In 2009, The Department of Posts issued this commemorative postage stamp in honour of Henry Louis Vivian Derozio.
In 2009, The Department of Posts issued this commemorative postage stamp in honour of Henry Louis Vivian Derozio.www.indianphilatelics.com

The son of an Indian-Portuguese father and a British mother, the Calcutta-born Derozio considered himself "a proud Indian". After initially gaining recognition as an adolescent poet prodigy, publishing sonnets and epic poems in English in local newspapers and magazines, Derozio came to be known as something of an enfant terrible among the early 19th-century Calcutta intelligentsia for his views against British authority as well as Hindu orthodoxy and religious dogmatism.
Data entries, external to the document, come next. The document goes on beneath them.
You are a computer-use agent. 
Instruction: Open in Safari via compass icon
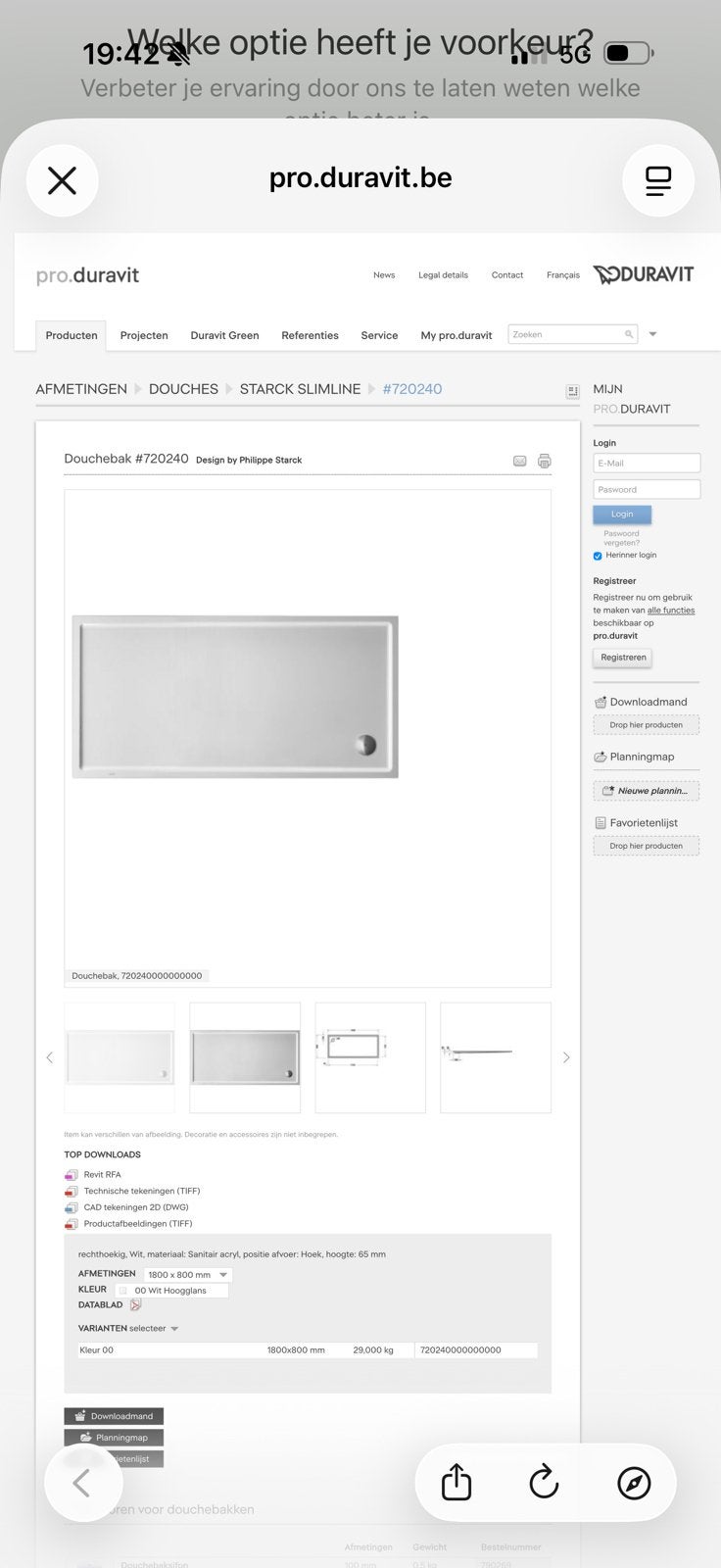pyautogui.click(x=634, y=1483)
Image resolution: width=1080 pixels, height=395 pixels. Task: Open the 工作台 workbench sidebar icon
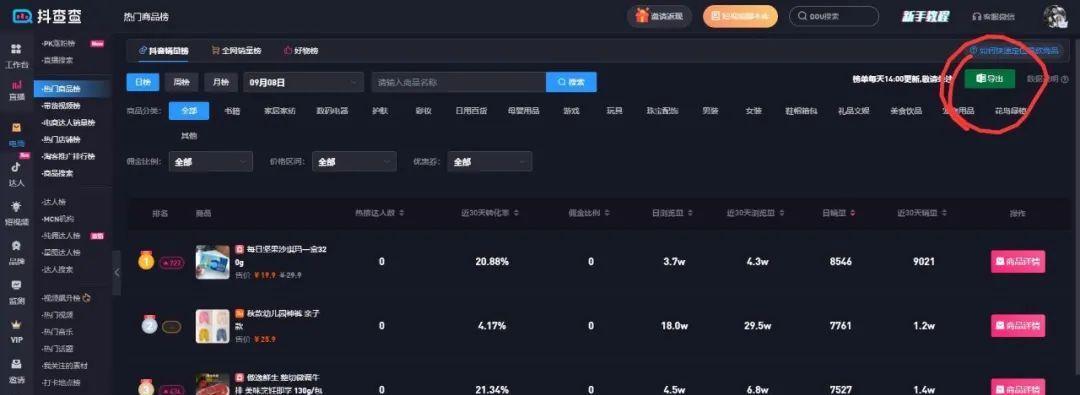[x=17, y=55]
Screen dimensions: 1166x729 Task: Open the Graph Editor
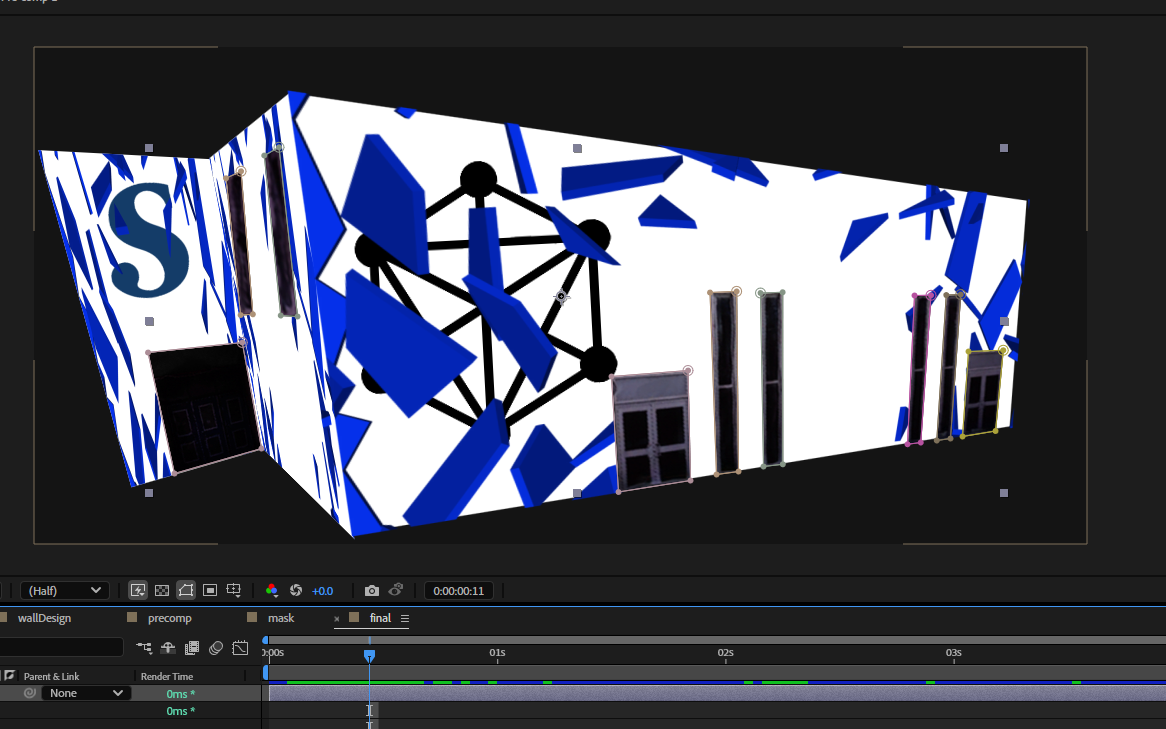(240, 647)
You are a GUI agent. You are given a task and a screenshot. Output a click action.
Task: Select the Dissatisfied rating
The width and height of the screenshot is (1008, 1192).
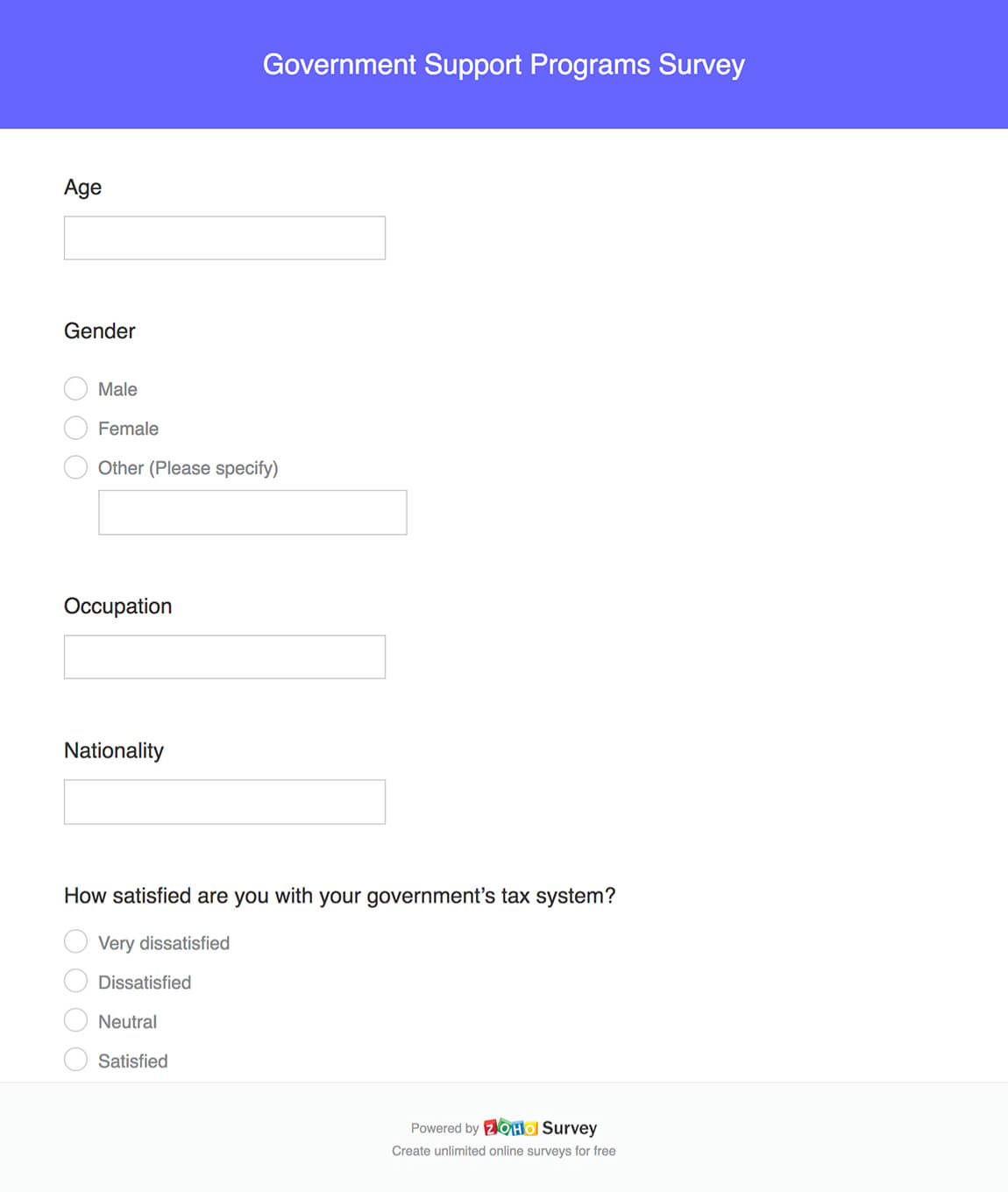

Derozio's intense zeal for teaching, his admiration for David Hume's philosophy of skepticism, and his interactions with students created a sensation at Hindu College. He organised debates where ideas and social norms were freely debated. In 1828, he motivated his students to form the 'Academic Association', a literary and debate club where they argued over questions of equality, morality, and human rights.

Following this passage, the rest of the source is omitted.